_Tasks to complete_
a: Check each statement against the forum post on re-clustering T and ILC cells from scRNA-seq data. Mark each yes or no, and quote the exact words from the post that decide it. (i) The poster has already identified more than 150,000 pan-T and pan-ILC cells. (ii) Cheng et al. integrated and re-clustered using seurat+harmony. (iii) Mini-clusters were used in the Zheng et al. work.
b: Write the next part of the forum post on re-clustering T and ILC cells from scRNA-seq data, picking up after its final line.
BEGIN Text excerpt
Hi everyone,
I have already identified >150,000 pan-T and pan-ILC cells from >200 gene expression matrices of total >15 publicly available human scRNA-seq datasets, next I will re-cluster and interrogate them. I have also screened published scRNA-seq work which were akin to my downstream analysis scenario and list a few below :
Cheng et al., 2021, Cell 184, 792–809 ________>130,000 ________myeloid cells ________diverse datasets ________integrating and re-clustering using scanpy+scanorama
Zheng et al., Science 374, 1462 (2021) ________>390,000 ________T cells ________diverse datasets ________integrating and re-clustering using seurat+harmony (mini-clusters used)
END Text excerpt
BEGIN Information provided
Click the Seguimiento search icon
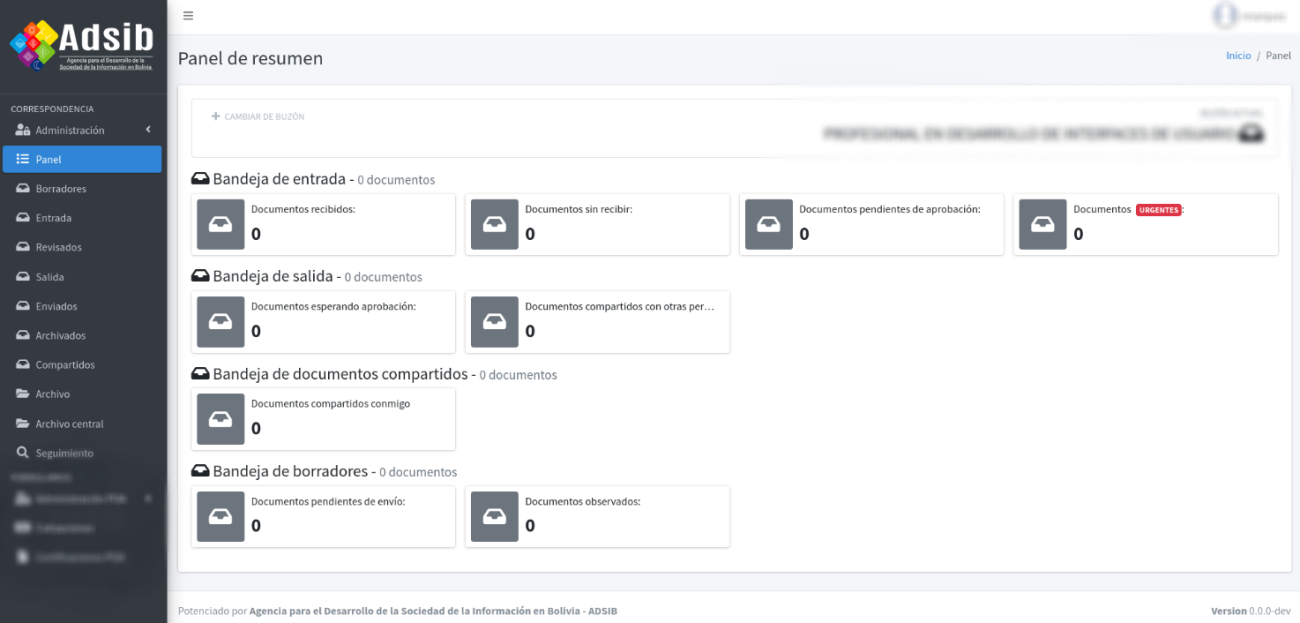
END Information provided
BEGIN Information provided
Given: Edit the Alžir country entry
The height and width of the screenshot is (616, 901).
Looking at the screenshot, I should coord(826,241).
END Information provided
BEGIN Information provided
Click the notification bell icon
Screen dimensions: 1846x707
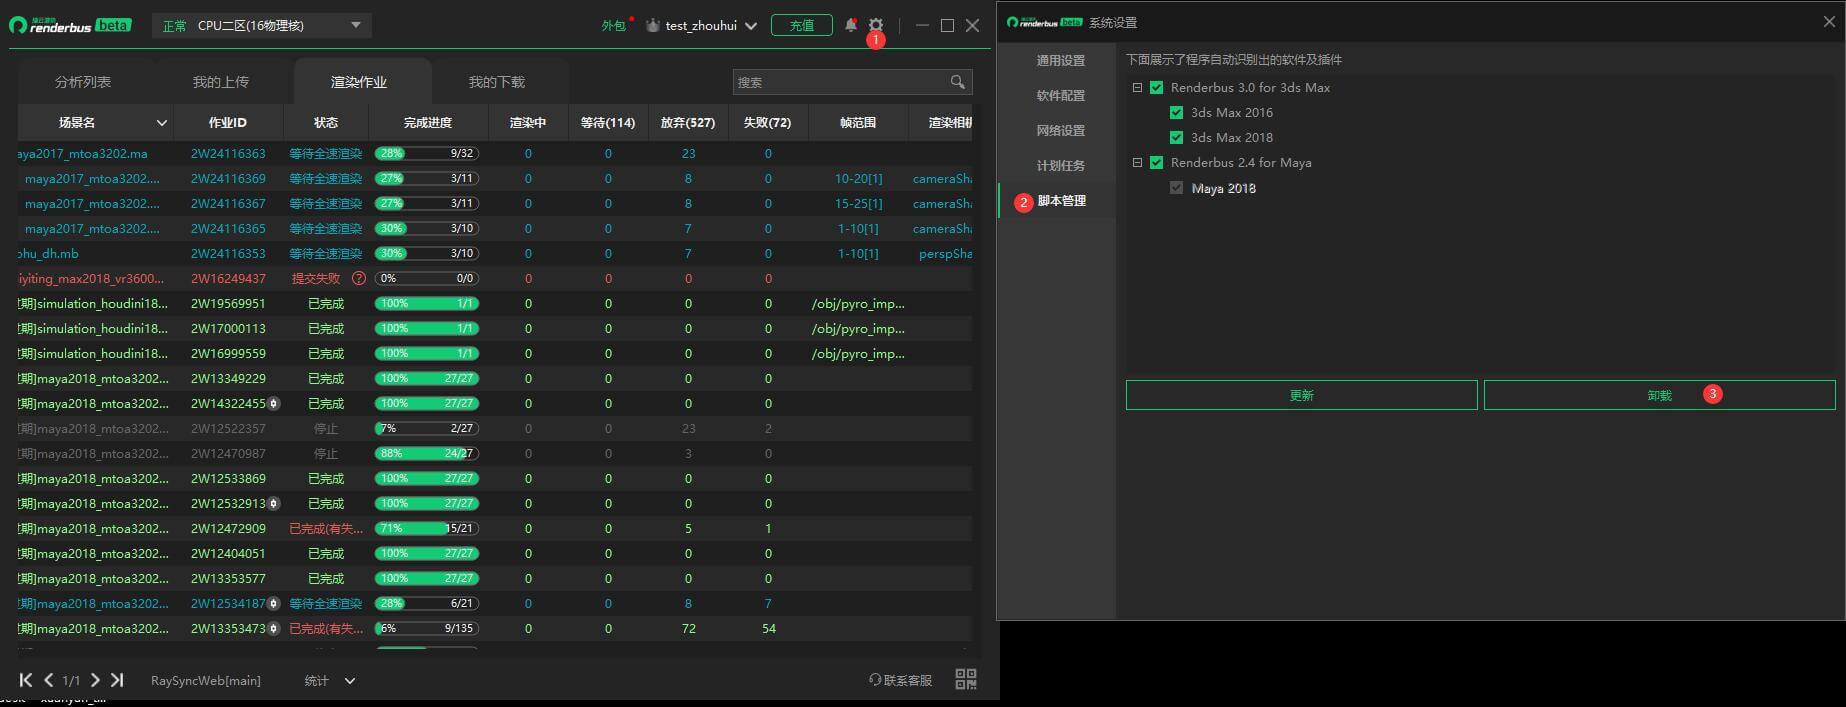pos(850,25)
END Information provided
_Written responses_
a:
(i) Yes: "I have already identified >150,000 pan-T and pan-ILC cells"
(ii) No: "integrating and re-clustering using scanpy+scanorama"
(iii) Yes: "integrating and re-clustering using seurat+harmony (mini-clusters used)"

b:
Zheng et al., medRxiv doi:10.1101/2021.09.17.21263540 ________>67,000 ________T cells ________one dataset ________integrating and re-clustering using seurat+STACAS R package
Schnell et al., 2021, Cell 184, 6281–6298 ________> 84,000 ________Th17 cells ________one dataset ________integrating and re-clustering using seurat+sctransform
As known, T cells and ILCs are populations with obvious transcriptional shift continuity , which is also demonstrated among various sub-T populations. Since a strong technical batch effect (droplet-based and plate-based; 5-tag, 3-tag and full-length; various sequencing depth and saturation) in my present data and the abovementioned remarkable transcriptional profiles continuity exist, mnnCorrect algorithm and other derivatives (e.g. bbknn used in scanpy, Polański et al., Bioinformatics 2021,36(3) 964–965), which require that the differences between the same cell type across batches caused by batch effects should be less than the differences between cells of different types within a batch, could be unsuitable for downstream integration pipeline. Additionally, CCA-plus-anchors-based integration used in Seurat may lead to overcorrection and large computing resource consumption, though STACAS R package may resolve overcorrection issue caused by Seurat in certain degree. Can the powerful scvi-tools give me a better solution? If so, what models should I use for data integration?